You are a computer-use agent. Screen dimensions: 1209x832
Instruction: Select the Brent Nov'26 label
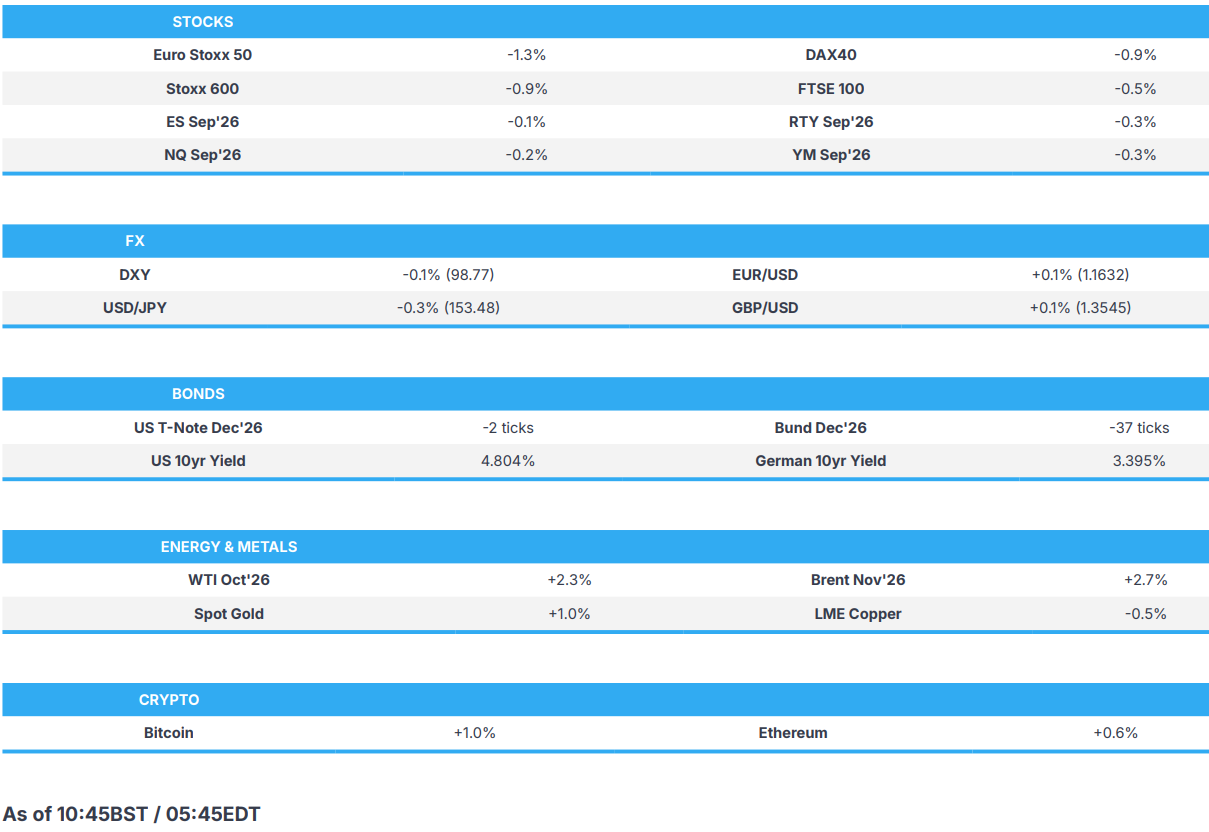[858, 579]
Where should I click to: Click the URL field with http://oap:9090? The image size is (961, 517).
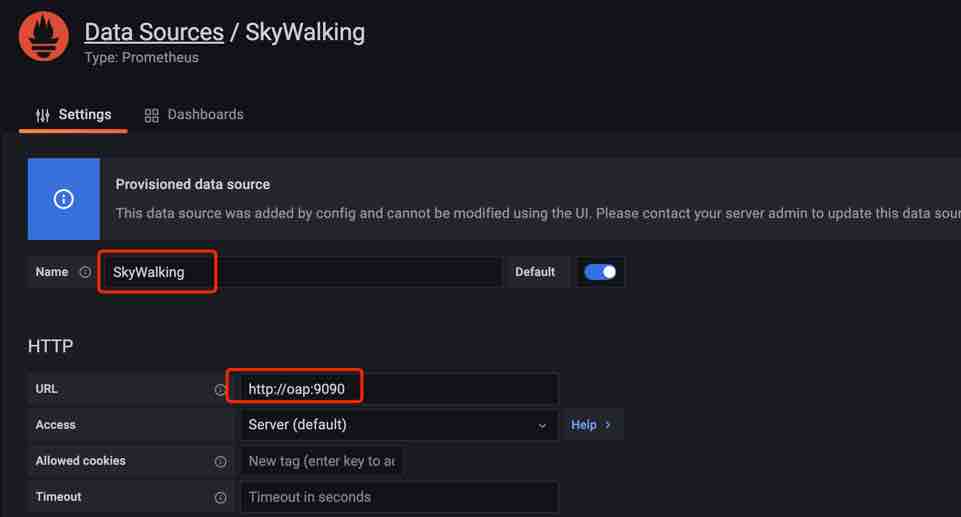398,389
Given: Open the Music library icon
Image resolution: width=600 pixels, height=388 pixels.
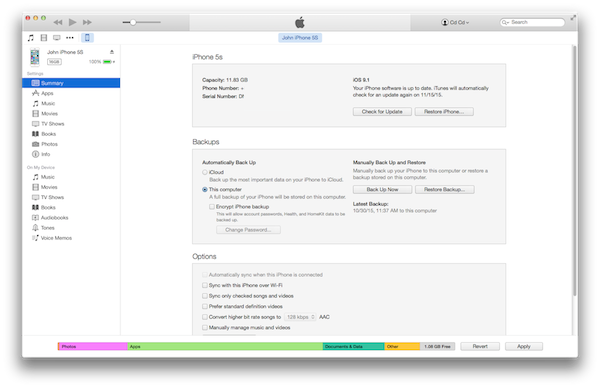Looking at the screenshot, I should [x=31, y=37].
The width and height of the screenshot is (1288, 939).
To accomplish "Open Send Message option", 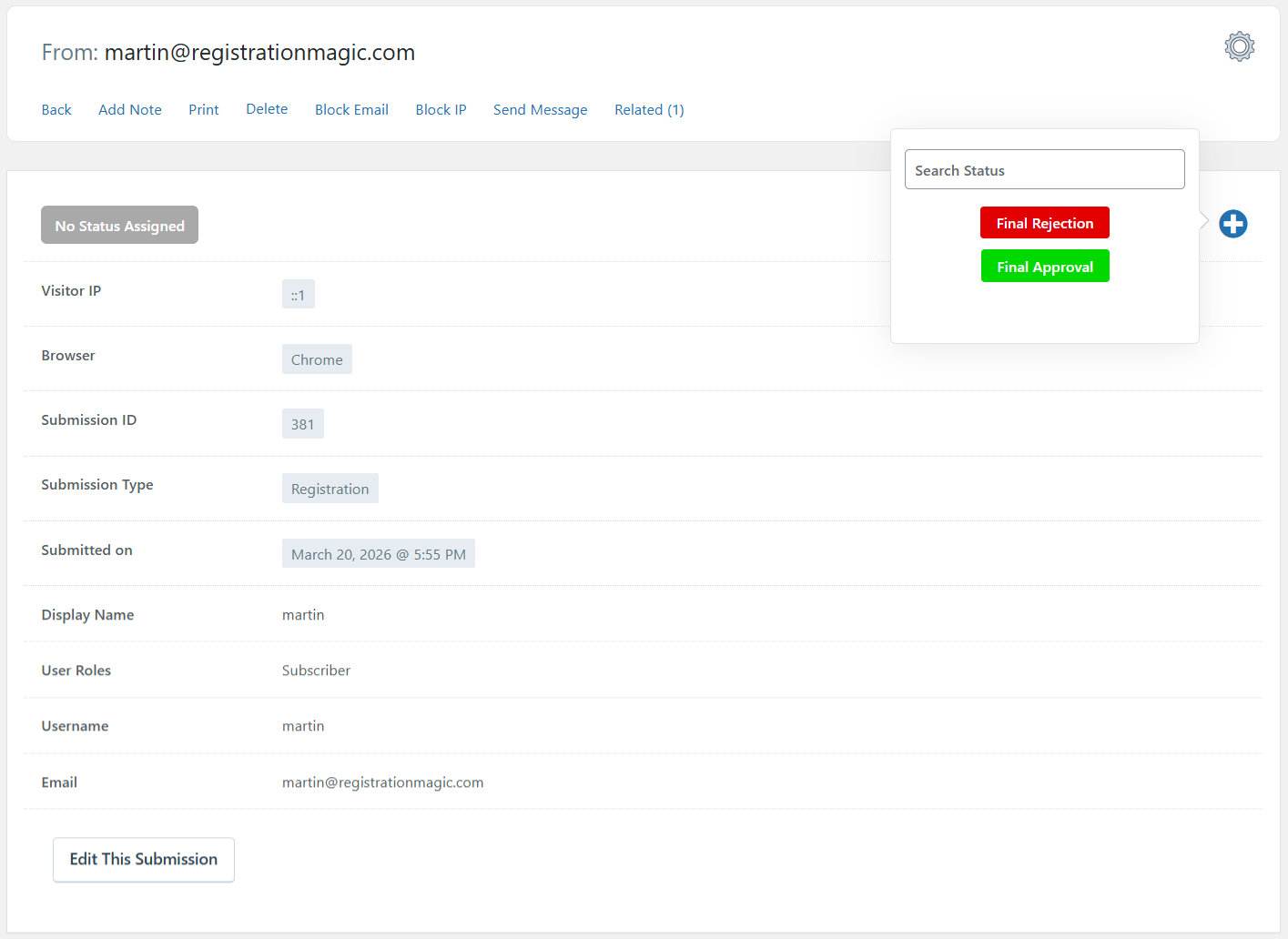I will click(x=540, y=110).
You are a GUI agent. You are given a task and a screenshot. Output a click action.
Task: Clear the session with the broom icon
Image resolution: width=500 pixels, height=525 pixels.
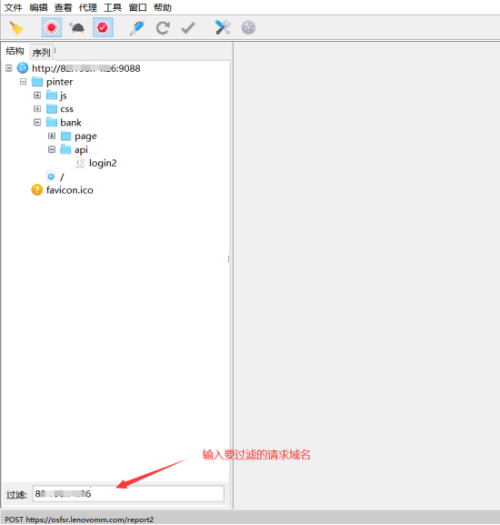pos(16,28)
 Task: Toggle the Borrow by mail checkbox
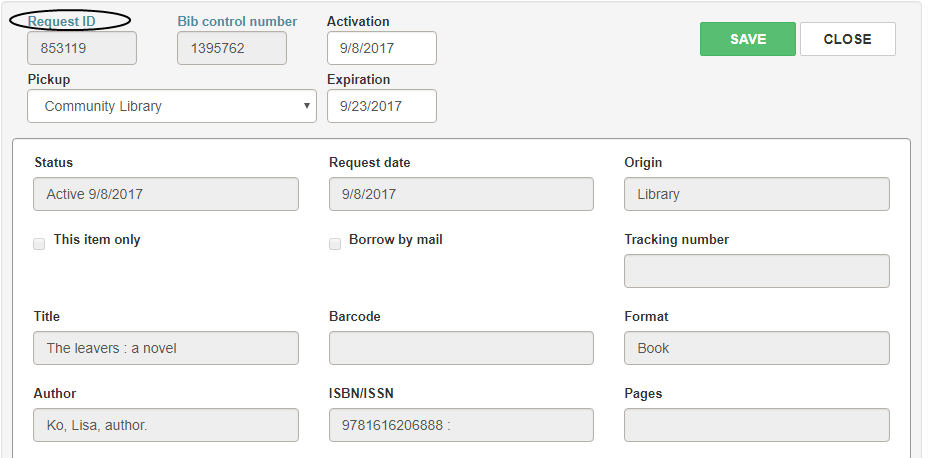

- **TASK TO COMPLETE**
Go through the entries. Report every line that contains the word "icon".

- **EXERCISE RESPONSE**
Given: Open the Music library icon
Task: Clear the session with the broom icon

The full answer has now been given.